Expect1 : [.][..][사이즈][.][..]
Expect2 : [...][사이즈][...]
Result : [...][사이즈][.][..]
How do you think about this?
> Handle punctuation characters in KoreanTokenizer
> ------------------------------------------------
>
> Key: LUCENE-8977
> URL: https://issues.apache.org/jira/browse/LUCENE-8977
> Project: Lucene - Core
> Issue Type: Bug
> Reporter: Namgyu Kim
> Priority: Minor
>
> As we discussed on LUCENE-8966, KoreanTokenizer always divides into one and the others now when there are continuous punctuation marks.

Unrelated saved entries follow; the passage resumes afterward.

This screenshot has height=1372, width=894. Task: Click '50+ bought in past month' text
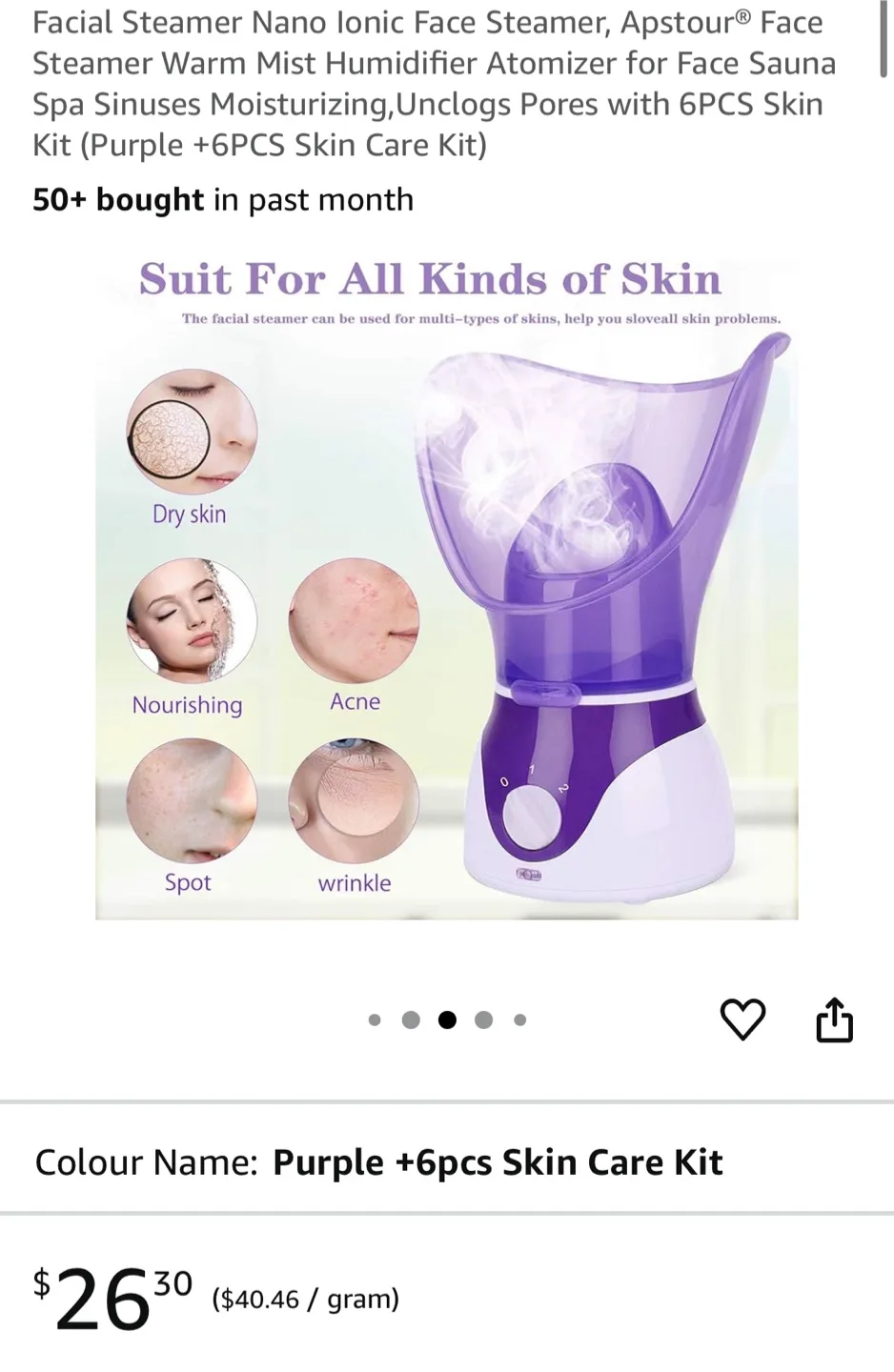coord(223,199)

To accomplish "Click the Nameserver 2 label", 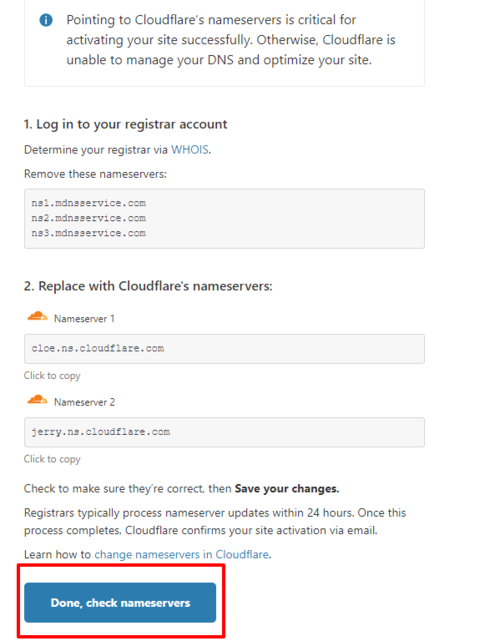I will (84, 402).
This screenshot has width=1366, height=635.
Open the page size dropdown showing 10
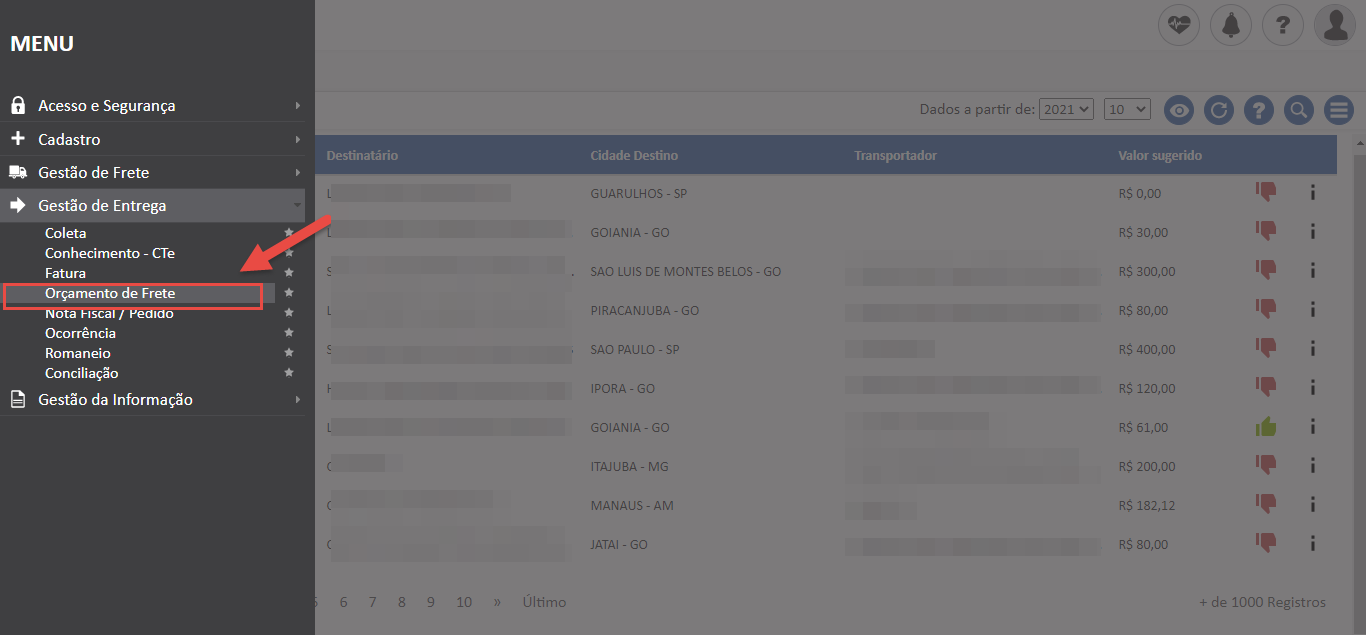1127,109
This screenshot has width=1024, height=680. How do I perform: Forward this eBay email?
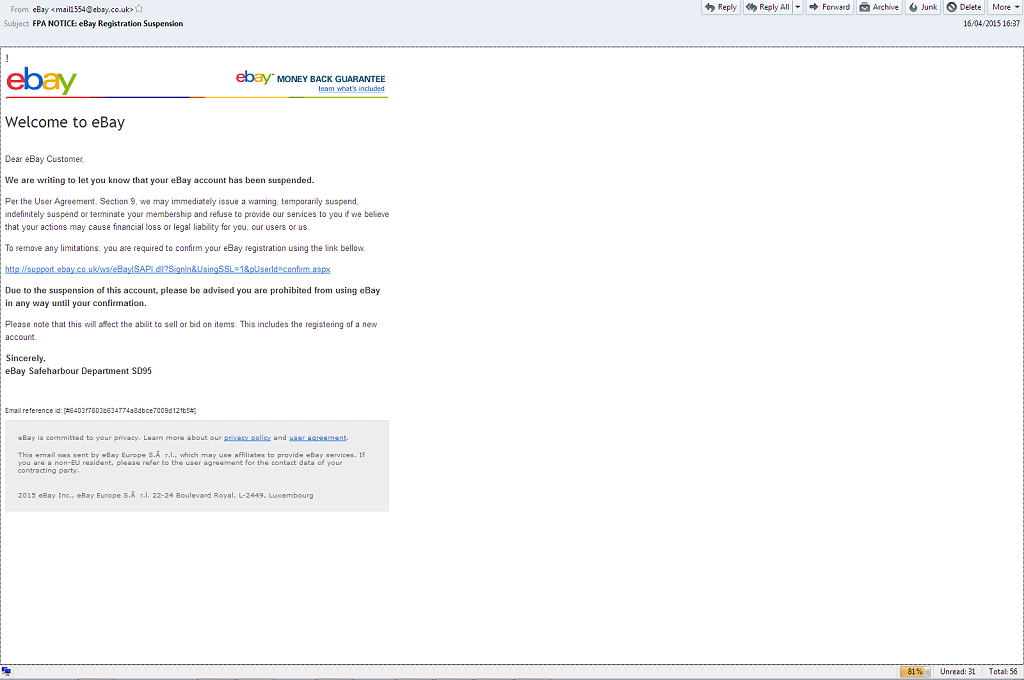click(x=829, y=7)
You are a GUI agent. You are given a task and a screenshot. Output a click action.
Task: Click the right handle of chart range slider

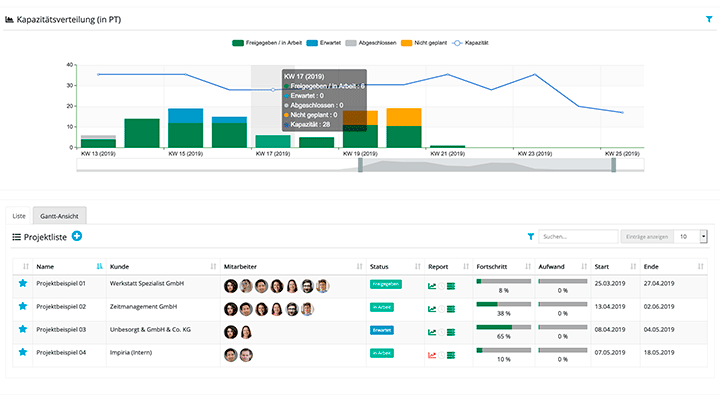coord(613,165)
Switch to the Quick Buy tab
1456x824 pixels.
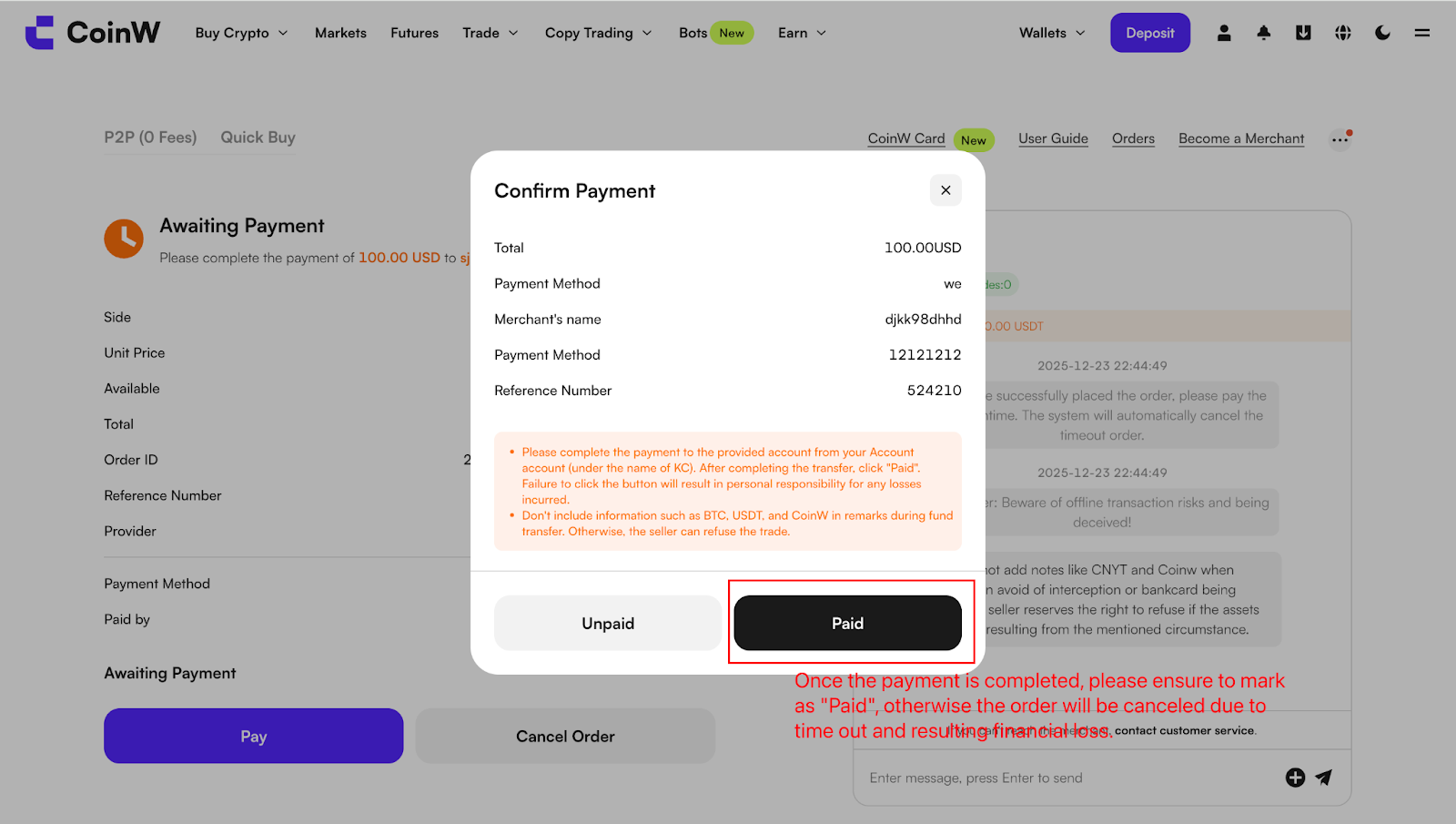click(258, 137)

> (사이즈.... => [사이즈] [.] [...])
> But KoreanTokenizer doesn't divide when first character is punctuation.
> (...사이즈 => [...] [사이즈])
> It looks like the result from the viterbi path, but users can think weird about the following case:
> ("사이즈" means "size" in Korean)
> ||Case #1||Case #2||
> |Input : "...사이즈..."|Input : "...4......4사이즈"|
> |Result : [...] [사이즈] [.] [..]|Result : [...] [4] [.] [.....] [4] [사이즈]|
> From what I checked, Nori has a punctuation characters(like . ,) in the dictionary but Kuromoji is not.
> ("サイズ" means "size" in Japanese)
> ||Case #1||Case #2||
> |Input : "...サイズ..."|Input : "...4......4サイズ"|
> |Result : [...] [サイズ] [...]|Result : [...] [4] [......] [4] [サイズ]|
> There are some ways to resolve it like hard-coding for punctuation but it seems not good.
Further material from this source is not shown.